━━━ Data in this exercise

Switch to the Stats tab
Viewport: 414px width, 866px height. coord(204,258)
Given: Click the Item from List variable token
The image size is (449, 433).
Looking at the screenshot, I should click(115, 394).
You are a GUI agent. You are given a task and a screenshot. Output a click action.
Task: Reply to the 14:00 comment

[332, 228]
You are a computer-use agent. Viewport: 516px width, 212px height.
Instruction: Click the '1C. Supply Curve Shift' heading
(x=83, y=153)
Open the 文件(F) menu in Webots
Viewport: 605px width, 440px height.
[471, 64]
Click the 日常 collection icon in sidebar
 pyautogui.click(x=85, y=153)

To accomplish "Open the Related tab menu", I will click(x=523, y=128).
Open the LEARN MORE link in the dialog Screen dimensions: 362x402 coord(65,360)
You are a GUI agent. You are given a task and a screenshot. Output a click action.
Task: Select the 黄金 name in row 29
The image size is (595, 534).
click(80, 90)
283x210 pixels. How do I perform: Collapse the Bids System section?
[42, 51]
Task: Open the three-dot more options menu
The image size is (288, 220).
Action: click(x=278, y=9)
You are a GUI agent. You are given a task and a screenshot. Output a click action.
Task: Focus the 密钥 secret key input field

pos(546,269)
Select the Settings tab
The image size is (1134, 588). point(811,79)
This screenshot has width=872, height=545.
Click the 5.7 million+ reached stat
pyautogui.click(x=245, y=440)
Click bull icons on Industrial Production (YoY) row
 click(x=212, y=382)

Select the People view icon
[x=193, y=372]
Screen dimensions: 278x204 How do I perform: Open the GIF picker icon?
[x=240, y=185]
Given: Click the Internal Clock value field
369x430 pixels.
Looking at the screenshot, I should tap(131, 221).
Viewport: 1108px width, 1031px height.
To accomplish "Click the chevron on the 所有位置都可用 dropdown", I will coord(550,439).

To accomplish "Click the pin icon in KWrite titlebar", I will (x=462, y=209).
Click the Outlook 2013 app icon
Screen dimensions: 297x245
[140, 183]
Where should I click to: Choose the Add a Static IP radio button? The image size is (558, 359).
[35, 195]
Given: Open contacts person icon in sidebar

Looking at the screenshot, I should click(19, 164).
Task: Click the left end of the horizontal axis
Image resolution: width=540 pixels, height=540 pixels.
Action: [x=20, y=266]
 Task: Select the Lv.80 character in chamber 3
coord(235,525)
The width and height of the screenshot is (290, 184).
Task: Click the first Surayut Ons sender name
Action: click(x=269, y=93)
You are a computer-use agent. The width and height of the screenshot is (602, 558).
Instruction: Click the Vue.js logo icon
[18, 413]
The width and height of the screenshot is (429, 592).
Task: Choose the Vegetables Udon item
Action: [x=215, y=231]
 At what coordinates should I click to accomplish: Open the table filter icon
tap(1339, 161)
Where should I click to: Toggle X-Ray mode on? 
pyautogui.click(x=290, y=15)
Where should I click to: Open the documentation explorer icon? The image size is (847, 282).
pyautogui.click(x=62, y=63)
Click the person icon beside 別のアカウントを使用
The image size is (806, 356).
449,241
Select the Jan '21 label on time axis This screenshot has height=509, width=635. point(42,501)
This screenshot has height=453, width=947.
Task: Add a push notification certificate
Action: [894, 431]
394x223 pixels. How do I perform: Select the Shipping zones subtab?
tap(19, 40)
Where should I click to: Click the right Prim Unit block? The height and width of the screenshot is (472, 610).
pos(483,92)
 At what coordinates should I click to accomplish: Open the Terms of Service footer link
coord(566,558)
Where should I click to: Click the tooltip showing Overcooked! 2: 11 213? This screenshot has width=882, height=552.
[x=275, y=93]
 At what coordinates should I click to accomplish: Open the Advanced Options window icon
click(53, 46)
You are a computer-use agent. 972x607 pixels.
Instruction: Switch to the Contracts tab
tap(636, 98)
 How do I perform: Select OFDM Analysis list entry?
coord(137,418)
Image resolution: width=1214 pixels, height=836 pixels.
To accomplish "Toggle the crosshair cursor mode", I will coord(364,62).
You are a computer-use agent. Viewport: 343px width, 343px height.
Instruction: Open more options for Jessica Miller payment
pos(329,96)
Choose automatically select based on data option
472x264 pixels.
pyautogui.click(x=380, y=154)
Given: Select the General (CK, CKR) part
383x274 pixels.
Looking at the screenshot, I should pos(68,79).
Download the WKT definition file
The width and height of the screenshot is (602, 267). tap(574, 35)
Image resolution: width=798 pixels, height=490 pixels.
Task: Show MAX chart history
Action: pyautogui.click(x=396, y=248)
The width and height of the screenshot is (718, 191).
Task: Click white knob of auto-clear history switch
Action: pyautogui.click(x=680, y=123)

━━━━━━

◆ **Aim of the exercise**
With the line containing "You are a computer-use agent. Viewport: 343px" as the first and the final line of the records as the last, copy that span exactly and nothing more.

◆ **Result for this exercise**
You are a computer-use agent. Viewport: 343px width, 343px height.
Instruction: Open more options for Jessica Miller payment
pos(329,96)
Choose automatically select based on data option
472x264 pixels.
pyautogui.click(x=380, y=154)
Given: Select the General (CK, CKR) part
383x274 pixels.
Looking at the screenshot, I should pos(68,79).
Download the WKT definition file
The width and height of the screenshot is (602, 267). tap(574, 35)
Image resolution: width=798 pixels, height=490 pixels.
Task: Show MAX chart history
Action: pyautogui.click(x=396, y=248)
The width and height of the screenshot is (718, 191).
Task: Click white knob of auto-clear history switch
Action: pyautogui.click(x=680, y=123)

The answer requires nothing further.